00:00I would say from a containerized trade perspective, what we're seeing in real time in Venezuela at the moment doesn't really move the needle from a global perspective.
00:10I mean, obviously, the Venezuelan economy has been deteriorating over the course of the last decade or more.
00:17And as a result, containerized volumes both into and out of the country have come down very, very substantially over the course of those last few years.
00:24So at the moment, if you were to look at overall volumes, both into and out of Venezuela, they're less than a fraction of one percent.
00:32So what's happening in Venezuela doesn't really affect us hugely or the industry hugely.

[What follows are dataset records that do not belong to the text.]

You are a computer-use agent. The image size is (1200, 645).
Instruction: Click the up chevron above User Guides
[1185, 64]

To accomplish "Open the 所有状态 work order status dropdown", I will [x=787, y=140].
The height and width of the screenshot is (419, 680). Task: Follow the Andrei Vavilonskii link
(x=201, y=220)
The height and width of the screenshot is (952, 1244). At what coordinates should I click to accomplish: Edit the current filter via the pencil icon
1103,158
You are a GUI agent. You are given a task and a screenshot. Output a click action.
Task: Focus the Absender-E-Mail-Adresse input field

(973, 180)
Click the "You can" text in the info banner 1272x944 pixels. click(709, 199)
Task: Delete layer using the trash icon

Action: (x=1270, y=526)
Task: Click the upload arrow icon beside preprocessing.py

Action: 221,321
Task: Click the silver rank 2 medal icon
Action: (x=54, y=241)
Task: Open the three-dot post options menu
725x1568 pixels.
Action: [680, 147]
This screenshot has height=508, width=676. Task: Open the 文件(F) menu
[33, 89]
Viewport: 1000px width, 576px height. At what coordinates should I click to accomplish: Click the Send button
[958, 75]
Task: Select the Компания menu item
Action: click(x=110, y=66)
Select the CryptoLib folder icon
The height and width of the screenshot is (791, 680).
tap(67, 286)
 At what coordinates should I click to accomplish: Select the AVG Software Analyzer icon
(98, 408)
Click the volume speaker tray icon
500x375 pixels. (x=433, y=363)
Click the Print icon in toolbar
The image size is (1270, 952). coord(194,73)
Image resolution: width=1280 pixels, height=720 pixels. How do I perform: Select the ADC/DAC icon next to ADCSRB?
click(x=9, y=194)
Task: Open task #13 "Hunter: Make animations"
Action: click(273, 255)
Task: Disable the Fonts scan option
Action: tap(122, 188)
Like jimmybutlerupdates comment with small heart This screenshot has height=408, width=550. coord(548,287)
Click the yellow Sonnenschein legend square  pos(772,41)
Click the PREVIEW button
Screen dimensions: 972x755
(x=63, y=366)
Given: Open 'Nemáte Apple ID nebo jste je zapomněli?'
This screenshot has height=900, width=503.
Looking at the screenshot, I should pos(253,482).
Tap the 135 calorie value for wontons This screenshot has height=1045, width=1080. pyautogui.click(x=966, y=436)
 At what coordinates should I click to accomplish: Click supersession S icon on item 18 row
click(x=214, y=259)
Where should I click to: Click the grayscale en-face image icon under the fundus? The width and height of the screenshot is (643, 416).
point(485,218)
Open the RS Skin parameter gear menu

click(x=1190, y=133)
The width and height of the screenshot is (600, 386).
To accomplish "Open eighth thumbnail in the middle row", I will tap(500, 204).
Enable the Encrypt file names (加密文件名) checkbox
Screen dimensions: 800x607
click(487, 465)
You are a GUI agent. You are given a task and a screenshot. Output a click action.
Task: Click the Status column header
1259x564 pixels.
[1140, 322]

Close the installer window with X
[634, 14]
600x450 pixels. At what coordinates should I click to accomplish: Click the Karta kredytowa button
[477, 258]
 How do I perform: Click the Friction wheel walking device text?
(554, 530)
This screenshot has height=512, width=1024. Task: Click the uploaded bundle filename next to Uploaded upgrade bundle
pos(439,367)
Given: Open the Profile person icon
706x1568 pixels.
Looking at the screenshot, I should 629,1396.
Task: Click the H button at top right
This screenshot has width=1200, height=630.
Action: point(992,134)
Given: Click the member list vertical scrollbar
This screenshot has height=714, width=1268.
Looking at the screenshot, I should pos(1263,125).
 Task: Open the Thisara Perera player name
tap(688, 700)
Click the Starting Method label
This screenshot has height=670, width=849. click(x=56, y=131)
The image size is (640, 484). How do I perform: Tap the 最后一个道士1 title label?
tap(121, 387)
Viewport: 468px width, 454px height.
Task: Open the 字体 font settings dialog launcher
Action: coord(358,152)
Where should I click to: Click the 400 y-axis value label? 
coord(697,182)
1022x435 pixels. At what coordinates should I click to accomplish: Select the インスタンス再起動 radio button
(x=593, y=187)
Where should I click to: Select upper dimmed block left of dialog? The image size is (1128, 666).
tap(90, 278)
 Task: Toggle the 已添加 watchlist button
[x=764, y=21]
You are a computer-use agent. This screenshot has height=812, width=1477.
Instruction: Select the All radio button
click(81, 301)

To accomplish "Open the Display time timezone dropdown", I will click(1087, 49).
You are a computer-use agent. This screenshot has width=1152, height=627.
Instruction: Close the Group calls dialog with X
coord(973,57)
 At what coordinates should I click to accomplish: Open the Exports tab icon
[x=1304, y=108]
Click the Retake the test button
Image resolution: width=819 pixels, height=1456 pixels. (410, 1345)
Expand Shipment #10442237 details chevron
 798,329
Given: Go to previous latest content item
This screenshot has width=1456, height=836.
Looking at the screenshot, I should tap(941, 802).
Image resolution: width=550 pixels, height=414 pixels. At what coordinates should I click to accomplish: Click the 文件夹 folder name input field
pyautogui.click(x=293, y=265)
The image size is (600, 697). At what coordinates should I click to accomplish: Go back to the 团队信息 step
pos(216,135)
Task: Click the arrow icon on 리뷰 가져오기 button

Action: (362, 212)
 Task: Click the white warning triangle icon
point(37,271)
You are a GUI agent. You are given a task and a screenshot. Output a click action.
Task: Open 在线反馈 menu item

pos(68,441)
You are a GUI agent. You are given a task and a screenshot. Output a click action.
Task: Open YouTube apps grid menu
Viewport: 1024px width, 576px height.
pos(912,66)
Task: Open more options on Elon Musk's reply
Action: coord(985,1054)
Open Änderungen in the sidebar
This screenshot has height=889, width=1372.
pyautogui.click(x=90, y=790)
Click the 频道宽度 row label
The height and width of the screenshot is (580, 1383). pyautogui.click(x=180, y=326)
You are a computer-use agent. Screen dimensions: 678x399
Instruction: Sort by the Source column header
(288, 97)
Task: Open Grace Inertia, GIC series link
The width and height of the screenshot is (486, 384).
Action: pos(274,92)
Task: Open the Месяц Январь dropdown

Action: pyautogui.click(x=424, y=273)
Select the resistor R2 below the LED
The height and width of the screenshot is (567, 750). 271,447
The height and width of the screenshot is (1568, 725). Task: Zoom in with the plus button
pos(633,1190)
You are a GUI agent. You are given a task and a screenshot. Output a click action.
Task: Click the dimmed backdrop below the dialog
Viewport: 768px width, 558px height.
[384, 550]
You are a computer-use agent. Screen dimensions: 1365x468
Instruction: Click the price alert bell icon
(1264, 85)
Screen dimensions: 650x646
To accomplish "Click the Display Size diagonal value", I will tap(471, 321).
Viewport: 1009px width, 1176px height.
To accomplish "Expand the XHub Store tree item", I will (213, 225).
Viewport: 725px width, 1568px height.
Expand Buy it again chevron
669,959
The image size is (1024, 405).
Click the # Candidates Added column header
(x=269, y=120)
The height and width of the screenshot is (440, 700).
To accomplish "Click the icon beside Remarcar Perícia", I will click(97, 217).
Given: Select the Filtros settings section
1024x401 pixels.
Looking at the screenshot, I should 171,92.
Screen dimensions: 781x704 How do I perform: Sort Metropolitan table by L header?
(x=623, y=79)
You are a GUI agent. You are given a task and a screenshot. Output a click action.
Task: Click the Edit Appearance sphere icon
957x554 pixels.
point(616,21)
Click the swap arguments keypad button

00:37However, I would say it does fit into a sort of a broader backdrop of very significant disruption that's been taking place, geopolitically driven disruption that's been taking place over the course of the last 12 plus months.
00:53And there, perversely or counterintuitively, disruption tends to be good for the industry.
01:01And why is that?
01:02If you have disruption and unpredictability, that means that there's a lot of value to optionality.
01:08And we're providers of ships to the shipping lines themselves.
01:12And for them, capacity is optionality.
01:15So they can move the pieces of the chessboard around, you know, as the macro changes.
01:25These guys have been fixing our ships consistently to the extent that we no longer even have any open positions, really, for 2026.
01:34What about just the routes of these ships in general, Tom, even if you're not being directly affected by Venezuela and it's just a small piece of the overall picture, things like Caribbean and Gulf routes or even near Scotland in the UK where the U.S. boarded and seized this Russian tanker?
01:53Sure.
01:54So I would say that, you know, again, putting this in the context of the last 12 months or so, what we've seen is a very dramatic shift in containerized trade flows.
02:04So, you know, up until, I guess, the end of 2024 or so, containers tended to flow in pretty fat pipelines from China into the U.S., China into northern Europe and to some degree across the North Atlantic.
02:20What we're seeing now is that both the U.S. is looking to diversify its sources of cargo.
02:28So trade flows into the U.S., although the volumes are staying up, are becoming more fragmented.
02:35And the Chinese, you know, principally the factory of the world, have been actively looking to diversify their export markets since Trump 1.0, since roughly 2019.
02:45So we're seeing a huge fragmentation of supply chains, containerized supply chains.
02:51That's driving a lot of inefficiency into the system.
02:53And once again, that inefficiency, weirdly, is good news for people like us because to move the same volume of cargo, the shipping lines need more ships, more capacity.
03:03And that's precisely what we're providing.
03:05So a lot is changing at the moment.
03:06You know, I was listening to Rooshir Sharma earlier this morning on Bloomberg Surveillance.
03:12He wrote the book What Went Wrong With Capitalism.
03:14And Paul Sweeney asked him about globalization.
03:18You know, is it is it dying down around the world?
03:21And Sharma said, no, it's just that the U.S. is pulling out of it and global trade for everybody else is picking up.
03:27Do you witness that as well?
03:28That feels about right.
03:31And, you know, just to put things in context, even before all of this disruption began, the U.S. represented roughly 13 percent, 1-3 percent of global containerized trade flows versus roughly 35 percent for China.
03:46So you're right.
03:46The U.S. perhaps is is stepping back a little bit from from globalization, but they're by no means the largest player in the picture, number one.
03:57And I think I'm not sure I would categorize it as a step back completely from globalization.
04:03It's more a rejigging of the picture.
04:05I don't think there's going to be import substitution, at least not in the very short term, implemented by the U.S., but they're going to be sourcing more or less the same goods just from different locations.
04:16So it's the same volumes moving.
04:17And it's worth saying that global trade was up in volume terms, five percent year on year last year, despite the noise.
04:24So it's the cargo is still flowing, but it's just coming out of different different areas and it's looking different.
04:30Maybe there's more regionalization.
04:31Maybe the networks are more complex.
04:33Tom, just before we let you go, what is your outlook for 2026 when it comes to container volumes?
04:40I just wonder how much tariffs are still suppressing or igniting some of the volumes coming in.
04:46Given the big rush to get things in before tariffs took an impact, the confusion of 2025, what does 2026 look like?
04:55Yeah, there is the multibillion dollar question, Danny.
04:58And the truth is we neither we nor I would suggest anyone else really has a clear handle on that.
05:03And in the face of just tremendous uncertainty, the way forward for everyone really is to build as much slack into the system as possible,
05:11because despite all of the complexities and the changing environment, consumers are not getting any less demanding.
05:18Everyone still wants the goods they order online tomorrow or even the same day.
05:22So if people are going to meet that in this ever more complex environment, there needs to be more slack in the system.
05:27And that's essentially exactly what we're seeing in terms of growth.
05:31I would expect it to more or less match GDP growth.
05:35So if global GDP grows at two and a half to three percent or so, I would expect container volumes to grow at more or less that same rate.